Jérôme d’Ambrosio: 7 – Checché ne possiate pensare, merita un rispetto assoluto. Perché nella Formula 1 moderna saltare su una macchina così, a scatola -quasi- chiusa è il modo migliore per fare due cose: danni o figuracce. Lui è fenomenale anche solo ad evitare entrambe le cose. Fa fatica, e si vede, soprattutto all’inizio del weekend. Ma -una volta stabilito un limite di sicurezza- con scrupolosità prova ad abbassarlo giro dopo giro, con pazienza. Del resto se ti chiamano a sostituire uno sfasciamacchine ti verrà pur qualche scrupolo all’idea di fare altrettanto, o no? Le busca -comprensibilmente- in qualifica, ma in gara si difende. Dopo sei giri lo abbandona anche il kers -eggraziarkers!!!!! direbbe l’ineffabile ispettore Nico Giraldi- e quella che era una gara difficile si tramuta in un vero calvario. Prendi la Lotus, che ha velocità di punta basse di suo, toglile pure l’overboost e avrai, come risultato, un mezzo paracarro. Lui compie un solo errore, una piccola escursione fuori pista senza conseguenze, è attento a non far danni e raccoglie un tredicesimo posto che letto freddamente non vi dirà niente ma che, a parer nostro, vale parecchio. Questo si aspettava il team da lui. Intelligente.

Paul di Resta: 7,5 – Visto il potenziale messo in mostra in qualifica, sarebbe stato lecito aspettarsi qualcosa di più. Sapendo che sarebbe stato penalizzato per la sostituzione del cambio, lo scozzese dà tutto e più di tutto nella Q3 strappando un quarto posto in griglia -che poi sarebbe diventato un nono- quasi leggendario. In gara però le cose cambiano. Lo scatto al via non è eccezionale, il ritmo anche, e il degrado delle gomme pure. Lui ci mette del suo facendo a sportellate con Senna, in maniera forse un po’ rude, alla Bud Spencer. Meno male che i commissari hanno occhi solo per le prime posizioni, altrimenti sai che noia. Le cose vanno un po’ meglio nel secondo stint, ma a fine gara non ha più grip e quando le Mercedes gli si fiondano addosso come falchi assetati di sangue non può far altro che arrendersi. Parte nono, insomma, finisce ottavo. Un po’ poco, viste le premesse, ma tutto sommato nemmeno per colpe esclusivamente sue. Certo, se avesse potuto conservare la posizione in griglia oggi magari staremmo parlando di una gara diversa. Mezzo punto in più proprio per il sabato pomeriggio. Blando.

RECORD DEL DATASET:
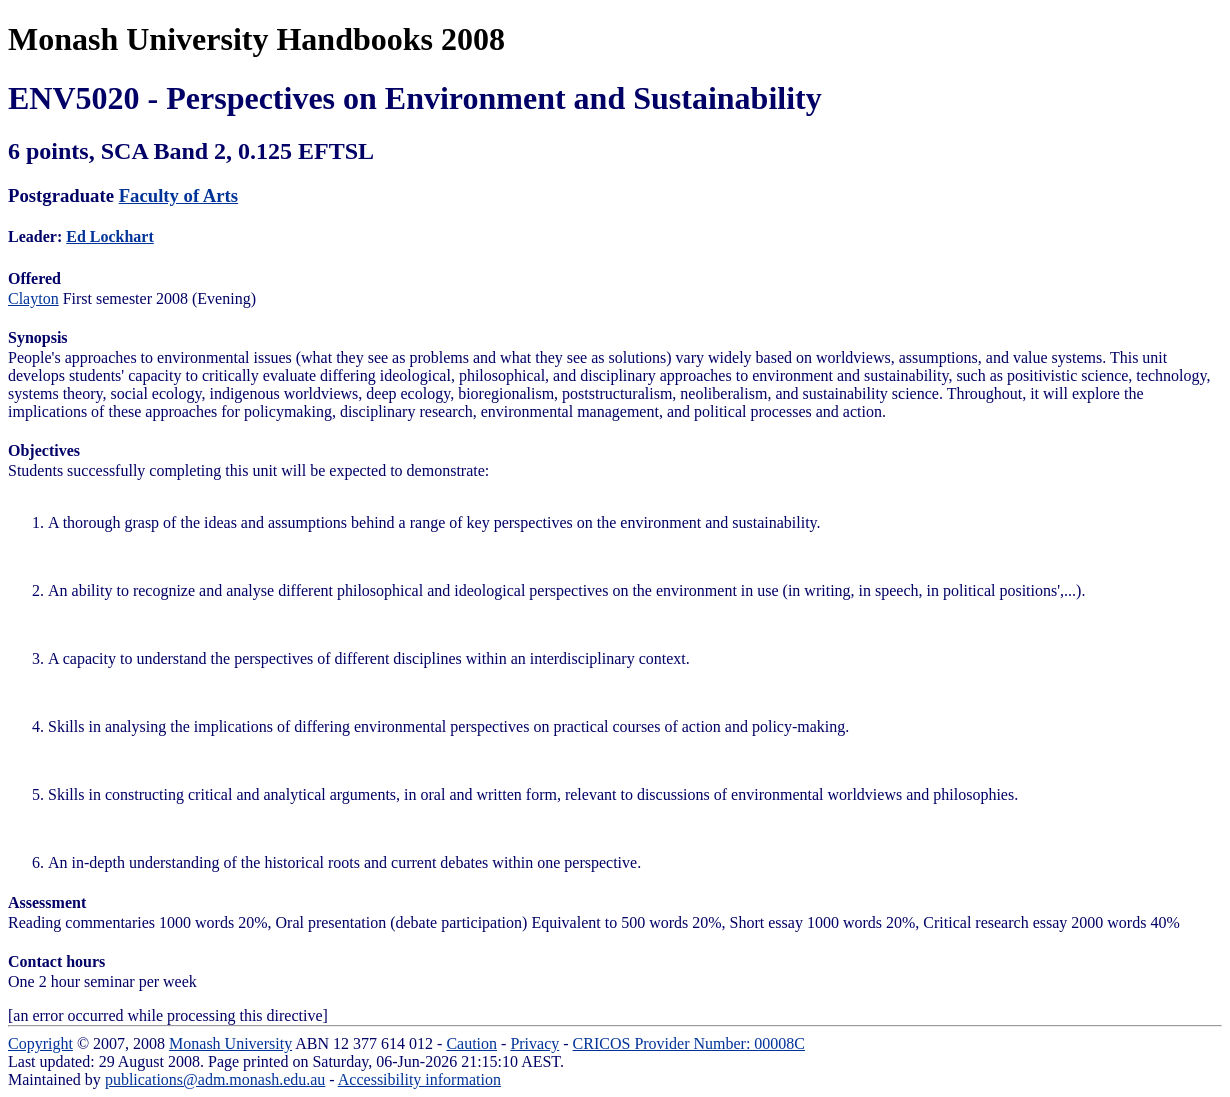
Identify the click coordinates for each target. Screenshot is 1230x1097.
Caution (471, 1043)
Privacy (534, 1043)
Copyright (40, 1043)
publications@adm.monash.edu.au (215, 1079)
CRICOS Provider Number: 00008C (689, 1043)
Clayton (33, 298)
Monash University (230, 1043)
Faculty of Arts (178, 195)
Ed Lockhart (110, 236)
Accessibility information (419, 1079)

...

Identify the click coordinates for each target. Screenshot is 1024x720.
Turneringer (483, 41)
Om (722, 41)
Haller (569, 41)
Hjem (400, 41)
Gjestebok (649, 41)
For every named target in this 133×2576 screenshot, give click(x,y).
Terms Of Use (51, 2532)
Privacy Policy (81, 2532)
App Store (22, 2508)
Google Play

* * *

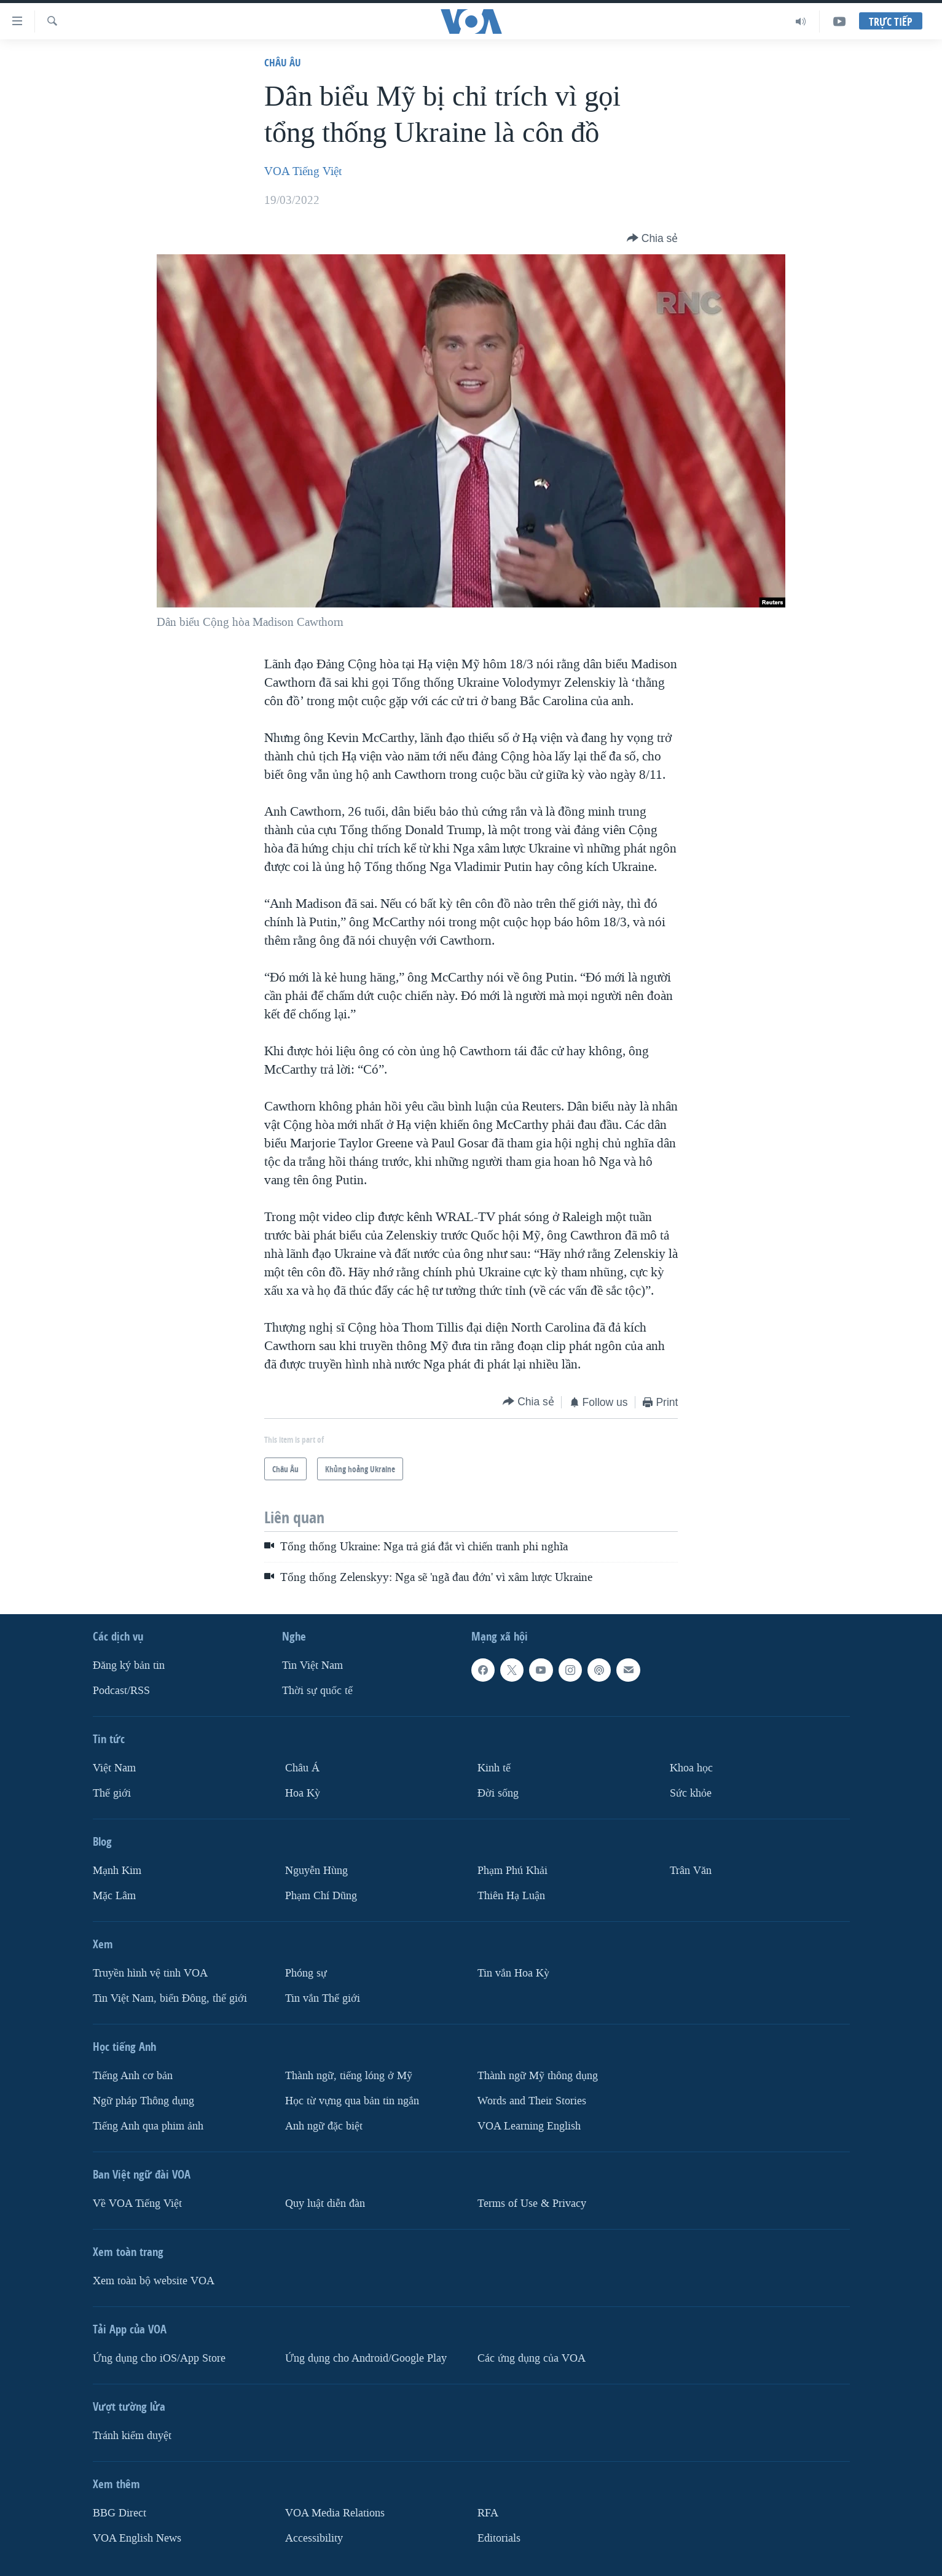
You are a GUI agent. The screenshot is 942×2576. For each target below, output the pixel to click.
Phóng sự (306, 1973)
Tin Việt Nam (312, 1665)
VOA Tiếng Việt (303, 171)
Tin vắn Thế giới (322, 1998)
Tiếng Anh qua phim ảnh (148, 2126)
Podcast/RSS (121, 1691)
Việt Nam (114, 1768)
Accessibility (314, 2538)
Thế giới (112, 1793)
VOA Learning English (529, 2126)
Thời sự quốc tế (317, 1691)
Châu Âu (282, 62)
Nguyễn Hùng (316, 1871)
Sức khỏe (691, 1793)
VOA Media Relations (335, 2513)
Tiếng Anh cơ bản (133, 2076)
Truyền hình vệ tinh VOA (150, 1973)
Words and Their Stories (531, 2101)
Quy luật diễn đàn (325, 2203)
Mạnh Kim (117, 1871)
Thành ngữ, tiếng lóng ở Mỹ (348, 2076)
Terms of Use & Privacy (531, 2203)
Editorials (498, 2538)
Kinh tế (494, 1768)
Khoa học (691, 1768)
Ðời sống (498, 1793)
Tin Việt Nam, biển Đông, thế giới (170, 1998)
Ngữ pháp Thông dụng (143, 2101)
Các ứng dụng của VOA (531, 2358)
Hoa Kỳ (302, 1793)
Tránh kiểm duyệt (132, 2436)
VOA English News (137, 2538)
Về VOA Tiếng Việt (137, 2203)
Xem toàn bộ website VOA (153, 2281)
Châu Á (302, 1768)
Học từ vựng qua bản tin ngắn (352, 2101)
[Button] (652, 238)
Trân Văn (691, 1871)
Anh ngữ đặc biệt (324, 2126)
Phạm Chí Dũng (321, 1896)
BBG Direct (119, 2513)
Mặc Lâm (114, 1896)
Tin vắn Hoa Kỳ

IL TUO COMPITO: Prosegui le pagelle dei piloti di Formula 1 del testo di lettura, cominciando subito dopo il giudizio su Paul di Resta che termina con «Blando.».

RISPOSTA ATTESA:
Nico Hülkenberg: 6 – Rompere la vettura nella Q1 non è esattamente il massimo. Un po’ come tirar fuori la macchina buona dal garage la mattina in cui iniziano le ferie per andare al mare e scoprire che si è incrinata la coppa dell’olio e che non è rimasta una goccia di lubrificante nel motore. Parte ultimo, si prodiga in una bella rimonta un po’ macchinosa ma che lo porta fino alla quattordicesima posizione. Tutto sommato nemmeno male, anche se va detto che davanti a lui si erano ritirati in tre. Bello, tra l’altro, il sorpasso a d’Ambrosio. A un certo punto l’Incredibile Hülkenberg -perdonateci, ma non riusciamo a farne a meno- fa segnare addirittura il giro più veloce. Poi la macchina dice basta un’altra volta, ad appena un giro dalla fine, e deve salutare la compagnia. Eccheccazz’, avrà pensato, a questo punto potevi anche farmela finire, ‘sta gara [ovviamente rivolto alla sua Force India]. Ma tant’è. Meglio lui che di Resta, avranno pensato invece al box. Come dargli torto? E soprattutto, in un weekend così iellato… come togliergli la sufficienza? Martoriato.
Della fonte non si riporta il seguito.